-- TEXTO PROPUESTO --

# Fuente alimentación regulable con cargador de laptop



## doukolibra (Dic 6, 2011)

Hola Buenas tardes a todos.
Les escribo porque queria hacer una fuente de alimentación regulable a partir de un cargador de un portatil, aprovechando así que ya me entrega casí 5 amperios y una tensión de 20 voltios.
Mi pregunta es si podría conectar un LM317T con su correspondiente disipador y potenciometro o la fuente se estropearía.

Saludos y gracias, el foro está genial


----------



## alecmander (Dic 6, 2011)

Si pero tenés que poner transistores de paso para permitir un paso de corriente mayor a 1 ampere y que no se queme el regulador, tenes que hacer una ampliación en corriente.


----------



## JESUS MBG (Dic 9, 2011)

-- CONSIGNA 1 --
Reproduce literalmente el fragmento del hilo sobre la fuente regulable comprendido entre "Saludos y gracias, el" y "ampliación en corriente.", ambos incluidos.
-- CONSIGNA 2 --
Responde con brevedad a partir del hilo sobre la fuente regulable:
(a) ¿Qué tensión entrega el cargador del portátil, según doukolibra?
(b) ¿Qué regulador pensaba conectar doukolibra?
(c) Según alecmander, ¿qué hay que poner para permitir un paso de corriente mayor a 1 ampere?

-- DATOS PROPORCIONADOS --
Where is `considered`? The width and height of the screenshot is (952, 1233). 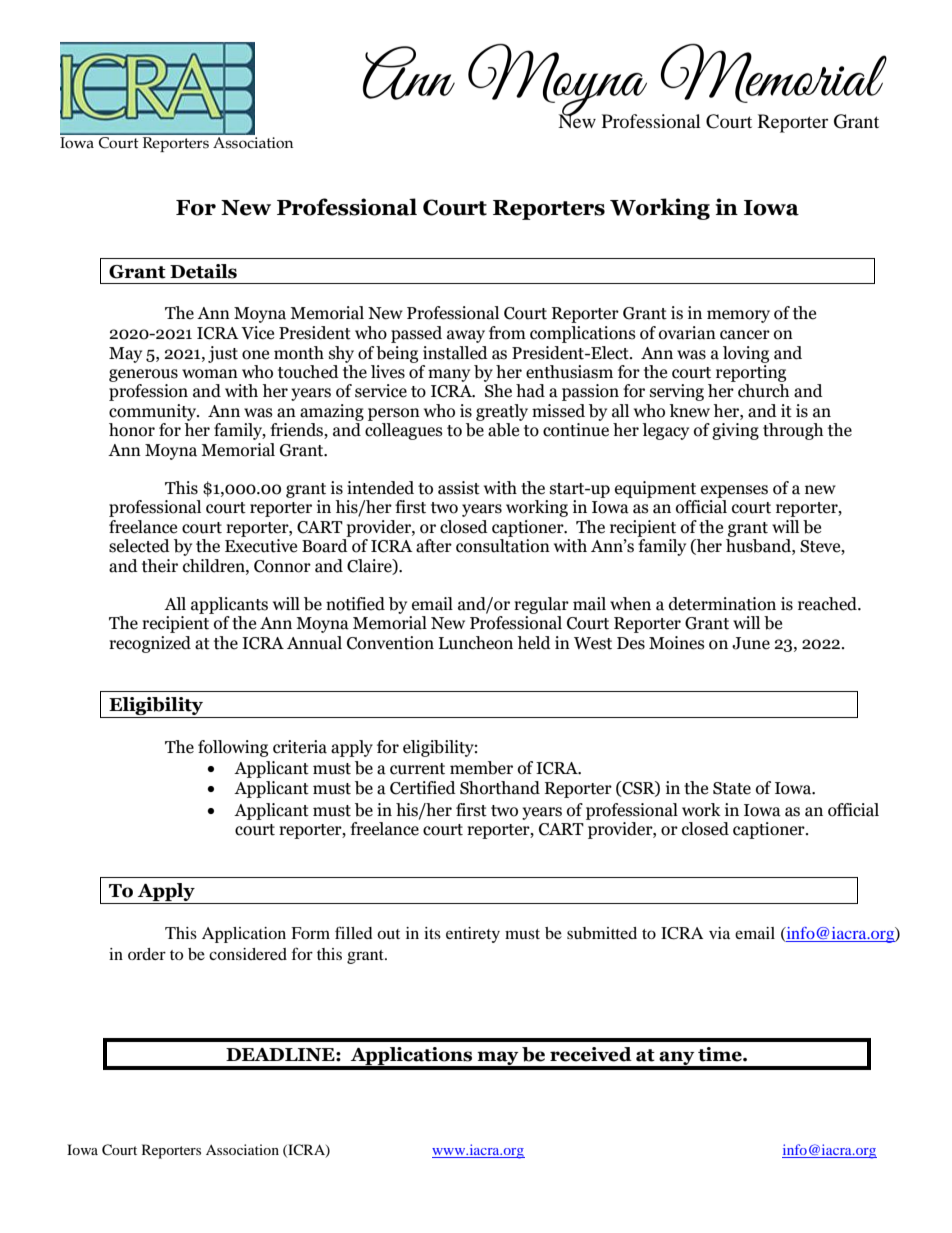
considered is located at coordinates (248, 954).
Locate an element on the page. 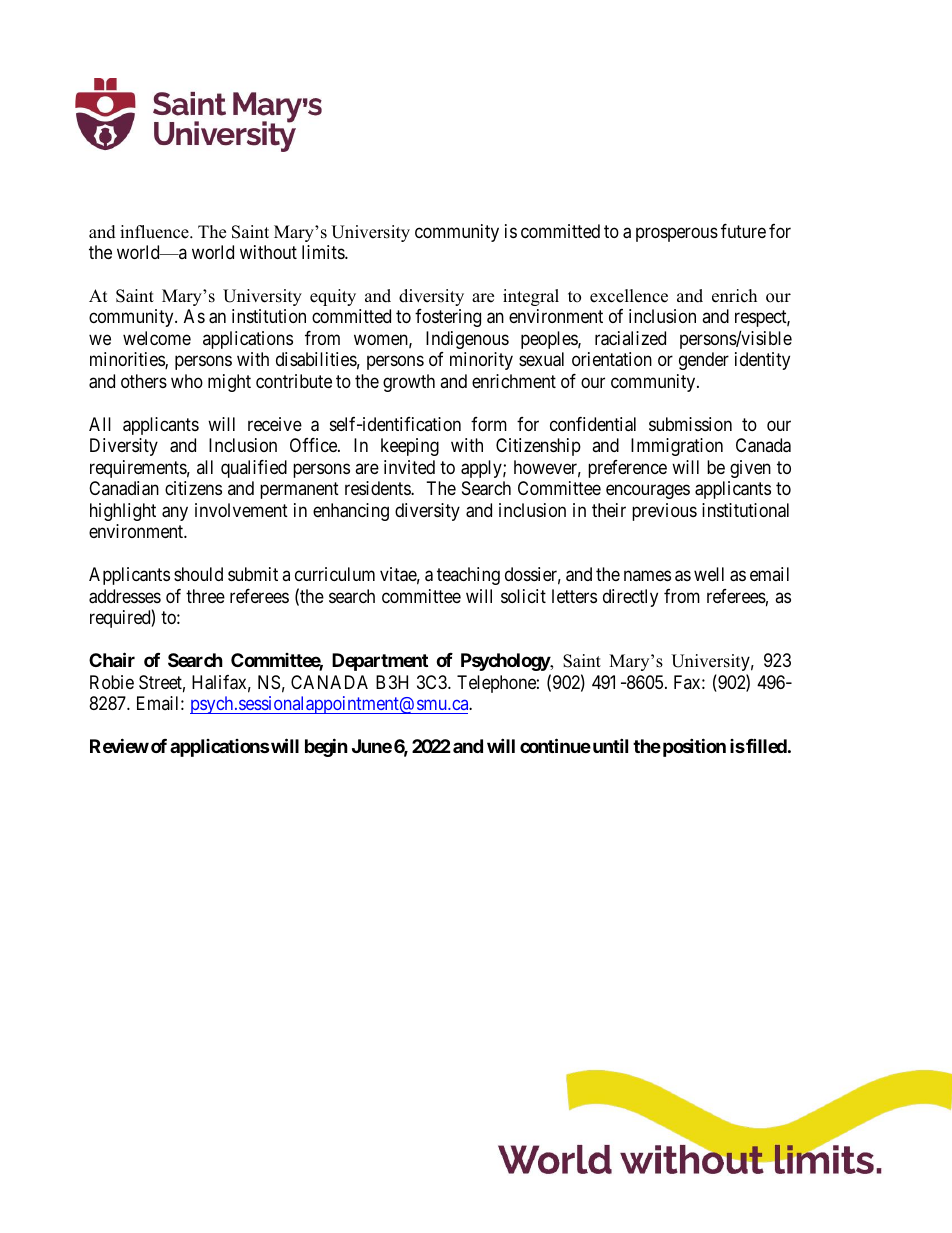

-- RESPUESTA ESPERADA 1 --
Saludos y gracias, el foro está genial


----------



## alecmander (Dic 6, 2011)

Si pero tenés que poner transistores de paso para permitir un paso de corriente mayor a 1 ampere y que no se queme el regulador, tenes que hacer una ampliación en corriente.

-- RESPUESTA ESPERADA 2 --
(a) 20 voltios.
(b) Un LM317T.
(c) Transistores de paso.